DOI: http://dx.doi.org/10.18203/2349-2902.isj20211422

Chemotherapy port placement in breast cancer patients in a resource constrained setting: hurdles and outcomes

Navin Rajendra Kasliwal, Satish Sonawane

Abstract


Background: Safe long-term venous access is essential in cancer undergoing chemotherapy, bone marrow transplant or supportive management in some conditions. Implanted devices are of choice here but under-utilised. Our review focuses on evaluating the reasons for this underutilisation so as to promote the use of chemo port in specific situations.

Methods: 245 patients undergoing port placement in a socio-economically constrained zone were analysed with regard to multiple clinical, social and logistical parameters and long-term follow-up assessed.

Results: Solid malignancy was the most common indication for port placement followed by hemato-lymphoid cancers. Breast cancers are the commonest solid cancer for Port placement. In our evaluation patients having chemotherapy ports were less worried about the upcoming chemo procedures because of the ease of IV access, resulting in better compliance and quality of life. Cost of the device and absence of expertise for placement and handling were the primary reasons for reluctance of port placement. Port related complications were few, not life threatening, and insignificant in the long term.

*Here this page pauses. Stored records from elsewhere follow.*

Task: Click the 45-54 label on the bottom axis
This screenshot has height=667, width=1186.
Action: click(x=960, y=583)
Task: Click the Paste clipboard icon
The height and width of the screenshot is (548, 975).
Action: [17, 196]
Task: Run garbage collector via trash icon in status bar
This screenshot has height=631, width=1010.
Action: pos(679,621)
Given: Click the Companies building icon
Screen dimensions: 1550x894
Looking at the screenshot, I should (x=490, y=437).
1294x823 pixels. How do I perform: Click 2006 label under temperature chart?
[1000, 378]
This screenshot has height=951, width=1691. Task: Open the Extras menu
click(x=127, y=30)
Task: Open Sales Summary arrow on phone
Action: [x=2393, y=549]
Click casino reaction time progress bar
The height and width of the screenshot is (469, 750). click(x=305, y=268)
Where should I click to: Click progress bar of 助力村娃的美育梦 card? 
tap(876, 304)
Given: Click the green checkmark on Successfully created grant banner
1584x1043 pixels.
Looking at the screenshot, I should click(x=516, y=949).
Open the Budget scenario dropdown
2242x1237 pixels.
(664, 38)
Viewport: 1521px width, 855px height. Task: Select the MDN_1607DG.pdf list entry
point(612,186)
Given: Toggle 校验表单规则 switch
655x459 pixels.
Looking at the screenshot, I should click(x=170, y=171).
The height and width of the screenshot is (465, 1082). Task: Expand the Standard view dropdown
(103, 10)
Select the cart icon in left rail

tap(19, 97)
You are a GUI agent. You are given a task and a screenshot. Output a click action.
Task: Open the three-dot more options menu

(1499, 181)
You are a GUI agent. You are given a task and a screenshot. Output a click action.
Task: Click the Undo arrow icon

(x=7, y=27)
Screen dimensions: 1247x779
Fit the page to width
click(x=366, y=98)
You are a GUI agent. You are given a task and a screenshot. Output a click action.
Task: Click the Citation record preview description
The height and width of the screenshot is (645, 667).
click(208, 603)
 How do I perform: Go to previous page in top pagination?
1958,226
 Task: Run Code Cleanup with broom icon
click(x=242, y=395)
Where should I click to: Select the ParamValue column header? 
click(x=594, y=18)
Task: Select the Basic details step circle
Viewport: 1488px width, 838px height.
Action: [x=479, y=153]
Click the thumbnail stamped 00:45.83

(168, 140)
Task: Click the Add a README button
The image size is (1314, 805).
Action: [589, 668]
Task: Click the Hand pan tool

Conclusions: Placement of a Chemotherapy port is a technique with an easy learning curve and a good safety profile. Procedural and long term complications are few and acceptable. Costs are acceptable in the long term and are beneficial to the patient. This method to needs to be promoted in patients needing long-term venous access. Adequate training will promote acceptance and use of the chemo-port. Clinicians should adopt and offer this for all indicated patients.